Poucos lhe interessa que, como Joe Biden disse, Cuba seja um Estado falhado. Poucos lhe interessa se o povo cubano passe fome, não tenha acesso a medicamentos e a cuidados de saúde primários porque não há dinheiro para os comprar. Poucos lhe interessa se Cuba nunca tenha sido autónoma em termos agrícolas (ao contrário do que o regime prometia), sendo obrigada a importar boa parte dos bens alimentares que necessita para a população e a viver de subsídios e esmolas da União Soviética até 1990, tomando a Venezuela de Hugo Chávez o lugar dos comunistas soviéticos depois dessa data.

Nunca Cuba conseguiu o mínimo de prosperidade económica por modo próprio — e isso nada tem a ver com a consequências das restrições do embargo dos Estados Unidos — mas isso não interessa nada. O que interessa é que Cuba tem médicos fantásticos, a saúde é gratuita, a educação também é espetacular, que Castro até fez o favor de levar aos pobres cubanos “os melhores mestres da música clássica”, como diz Represas, e, imagine-se!, até construiu um Museu de Arte Contemporânea em Havana.
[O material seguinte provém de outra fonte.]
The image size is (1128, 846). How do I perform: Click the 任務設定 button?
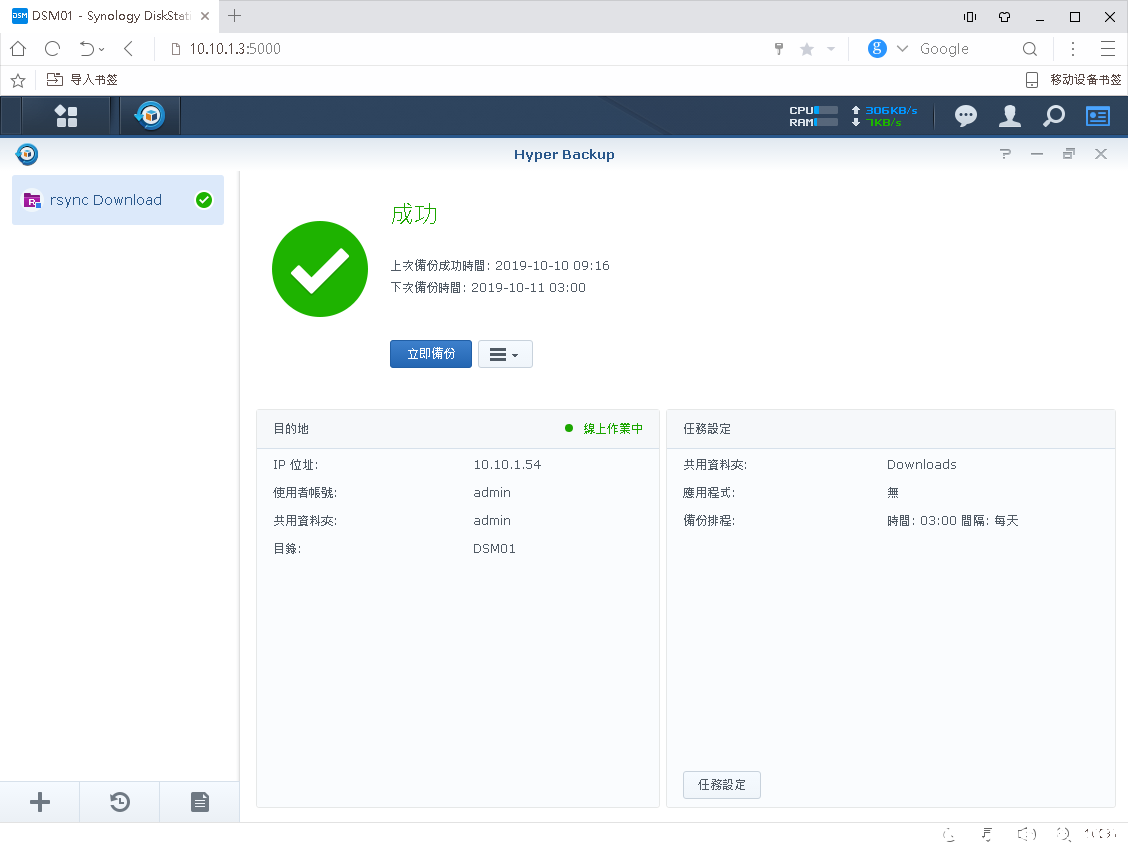(721, 785)
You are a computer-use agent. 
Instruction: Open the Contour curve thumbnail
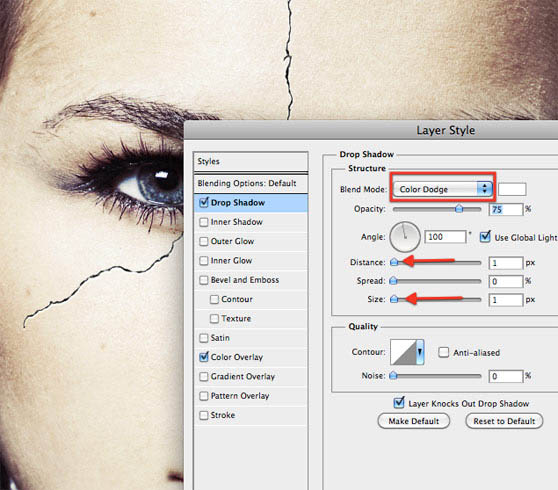[x=403, y=352]

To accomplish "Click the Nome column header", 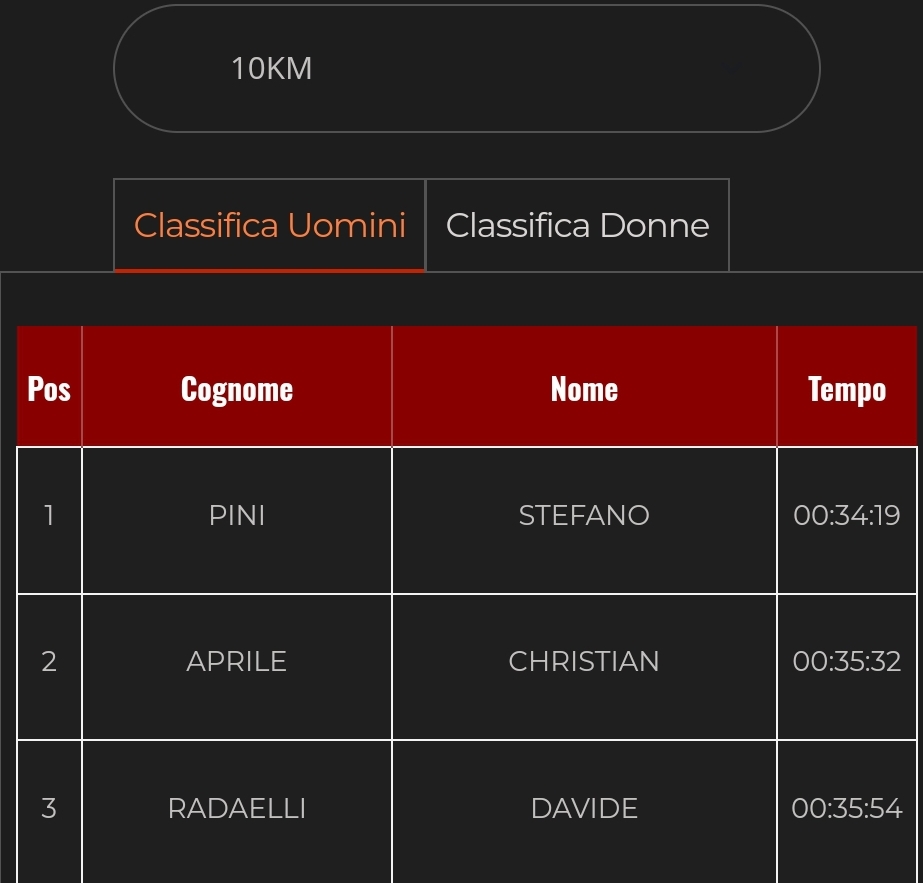I will pyautogui.click(x=584, y=388).
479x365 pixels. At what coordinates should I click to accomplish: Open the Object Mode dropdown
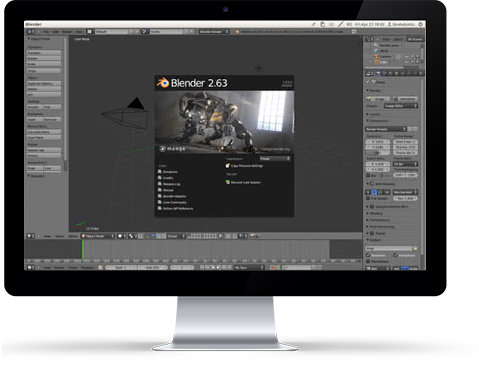pyautogui.click(x=98, y=236)
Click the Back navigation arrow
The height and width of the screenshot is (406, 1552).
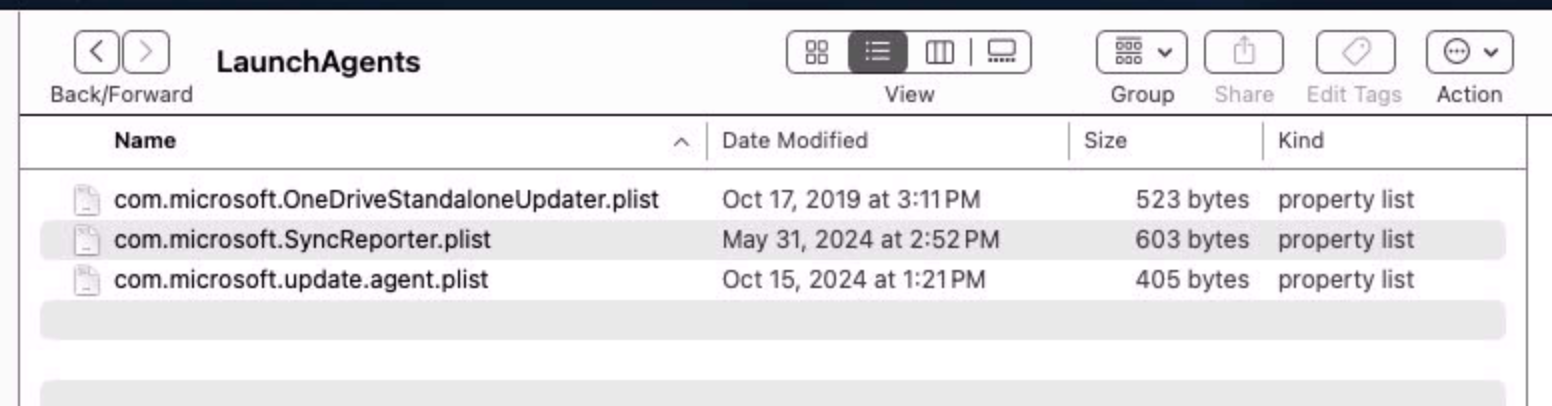click(96, 51)
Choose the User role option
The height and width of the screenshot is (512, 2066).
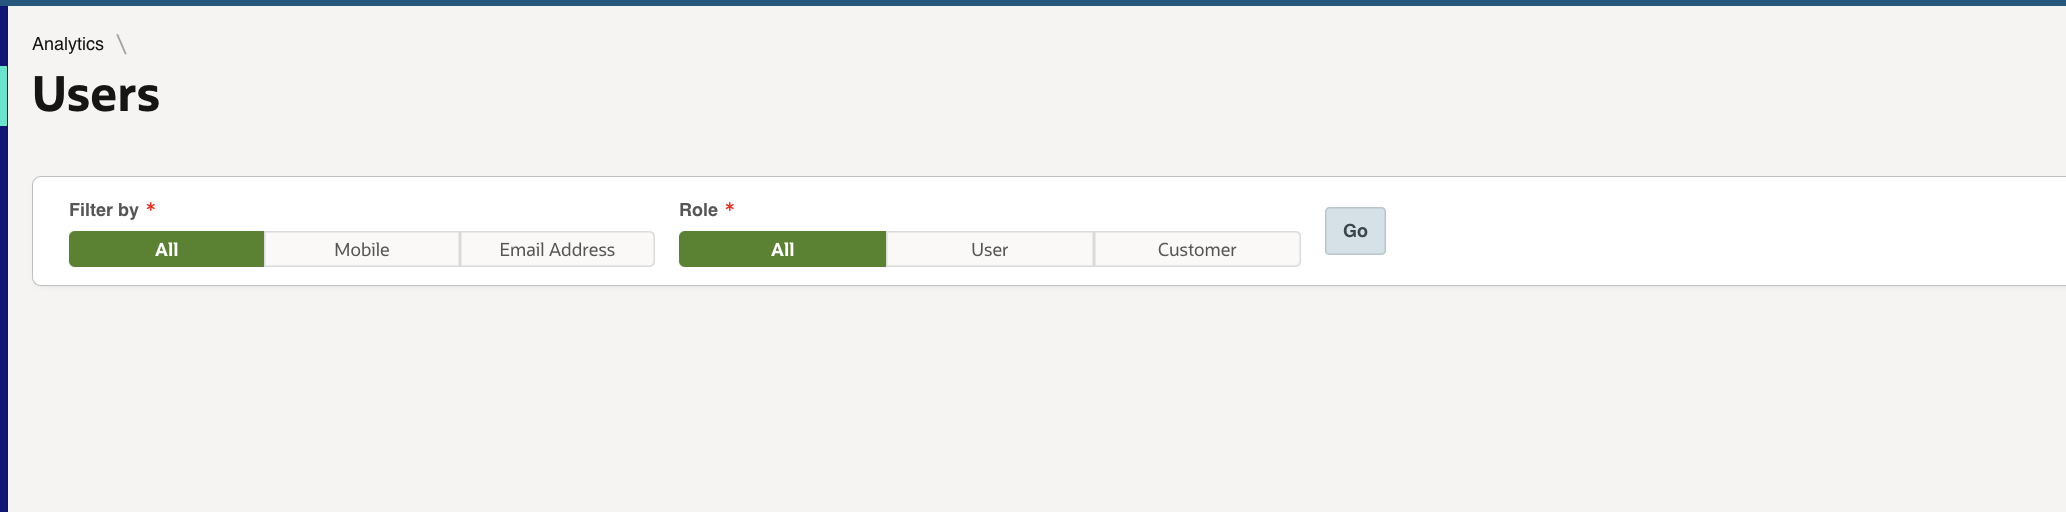pyautogui.click(x=989, y=249)
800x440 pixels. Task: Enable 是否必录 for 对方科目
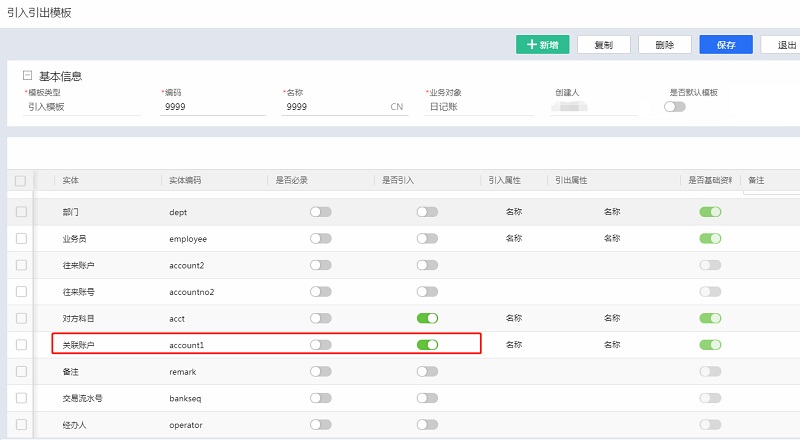320,318
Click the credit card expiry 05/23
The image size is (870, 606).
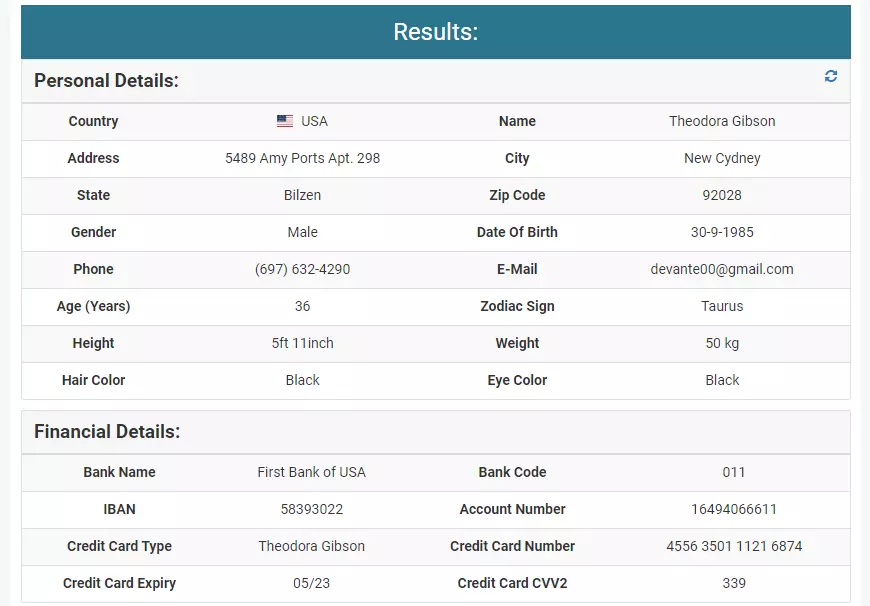tap(311, 583)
Que os cubanos apenas tenham um salário equivalente a 100 dólares por mês, que passem fome a torto e a direito porque as lojas oficiais não têm nada nas prateleiras, que sejam obrigados a recorrer ao mercado negro, que não tenham sequer uma caixa de Benuron em casa, que os excelentes médicos sejam obrigados a trabalhar na indústria do turismo a carregar malas como paquetes (antes da pandemia, claro), que a inflação esteja neste momento nos 500% — nada disto interessa face à extraordinária resistência aos malandros dos americanos.

Podem morrer à fome, mas são uns heróis por darem luta aos americanos. Se isto não fosse tão ridículo, o que seria?

5 Não faço ideia do que vai acontecer a Cuba nas próximas semanas. Uma coisa é certa: a queda de qualquer Ditadura, seja ela comunista ou fascista, merecerá sempre o meu aplauso de pé. E o fim do regime castrista será uma excelente notícia para os cubanos, em particular, e para o Mundo, em geral.